I agree. The traditional differences between cinema adaptions and their literary sources do not explain some of the changes the producers chose to make. There are always going to be some differences between a book and a film of the same story. They are two different mediums with two different set of tools that are necessary to make the entertainment work. However, when a film adaption chooses to purposefully undercut and/or erase key centeral themes, plots, and thesises for the sole purpose to make the story more marketable, it is not only doing the source a great disservice, but it is even disrespecting the very author they are hoping to profit off of.

"Marketable" has become a curse word for me. I feel that it has become the cowardly way of creating and has somehow been largely accepted in film and television entertainment. In truth, what is or what is not deemed "marketable" in this medium is determined by business people pointing to pie charts of racial demographics of the average Pepsi drinker. "As you can see, most Pepsi drinkers are white; therefore, it is of the best interest of this project to make all the main characters also white."

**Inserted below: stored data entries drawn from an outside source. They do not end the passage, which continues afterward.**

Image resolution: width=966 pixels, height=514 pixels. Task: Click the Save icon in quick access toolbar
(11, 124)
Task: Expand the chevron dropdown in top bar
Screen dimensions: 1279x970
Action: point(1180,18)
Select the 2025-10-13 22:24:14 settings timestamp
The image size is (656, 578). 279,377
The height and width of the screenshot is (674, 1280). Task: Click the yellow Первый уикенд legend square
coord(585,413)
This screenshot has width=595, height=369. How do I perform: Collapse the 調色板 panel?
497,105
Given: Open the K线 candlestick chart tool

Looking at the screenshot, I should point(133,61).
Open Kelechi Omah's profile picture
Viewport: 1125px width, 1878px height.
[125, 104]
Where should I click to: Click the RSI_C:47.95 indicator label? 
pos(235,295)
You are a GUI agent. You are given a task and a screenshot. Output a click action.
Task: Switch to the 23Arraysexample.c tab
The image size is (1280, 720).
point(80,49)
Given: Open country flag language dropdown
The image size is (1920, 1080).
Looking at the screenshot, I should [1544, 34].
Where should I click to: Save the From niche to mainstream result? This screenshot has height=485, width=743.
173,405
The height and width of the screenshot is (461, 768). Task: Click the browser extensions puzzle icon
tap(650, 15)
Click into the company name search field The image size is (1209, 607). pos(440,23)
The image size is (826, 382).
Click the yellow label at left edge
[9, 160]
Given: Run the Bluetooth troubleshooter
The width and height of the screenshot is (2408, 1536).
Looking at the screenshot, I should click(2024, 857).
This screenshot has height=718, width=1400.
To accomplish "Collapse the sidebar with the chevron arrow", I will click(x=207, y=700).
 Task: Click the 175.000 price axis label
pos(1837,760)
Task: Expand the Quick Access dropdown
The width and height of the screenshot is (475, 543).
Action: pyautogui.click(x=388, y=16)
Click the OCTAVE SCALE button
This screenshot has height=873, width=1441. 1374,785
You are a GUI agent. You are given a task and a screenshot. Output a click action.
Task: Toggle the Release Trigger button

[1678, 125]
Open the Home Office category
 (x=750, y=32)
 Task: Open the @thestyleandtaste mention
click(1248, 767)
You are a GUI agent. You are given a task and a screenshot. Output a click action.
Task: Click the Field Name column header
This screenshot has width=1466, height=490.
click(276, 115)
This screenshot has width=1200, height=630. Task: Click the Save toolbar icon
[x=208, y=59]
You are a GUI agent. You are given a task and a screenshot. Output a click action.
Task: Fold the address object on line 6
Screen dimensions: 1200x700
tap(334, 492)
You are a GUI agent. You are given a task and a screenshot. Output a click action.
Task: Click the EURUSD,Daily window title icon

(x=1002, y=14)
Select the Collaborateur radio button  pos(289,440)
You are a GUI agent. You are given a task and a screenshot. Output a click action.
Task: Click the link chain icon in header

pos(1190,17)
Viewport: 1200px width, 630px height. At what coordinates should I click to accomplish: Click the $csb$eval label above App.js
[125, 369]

The mindset of "marketable" isn't necessarily the best policy. Studios need to take a chance with stories that break from their profit profile. When it is followed strictly and exclusively, the story suffers. Don't for a moment think that audiences have an unwavering interest in watered-down entertainment. Disney has suffered huge hits in its profit in films and television in the last decade largely due to having more and more competitors who are willing to flush the prescribed formula down the toilet. Spongebob Squarepants gathers more viewers than any of Television Disney's cartoon line-up, and Shrek 2 toppled Finding Nemo's (a Pixar project back when Disney still believed they could call all the shots) record of the most successful 3D animated film ever. Why? Because Shrek 2's story was more fresh and hip than what the recycled story that Finding Nemo had to offer. But I am sure there is a guy curled up in a ball sobbing in a corner of a boardroom while hugging his pie chart somewhere at the moment.

I have the feeling that if the televised Earthsea overlooked the more artistically devoid aspects of the "marketable" mindset and instead kept truer to the vision of a proved author, the Sci-Fi channel would end up reaping more profit in the long run.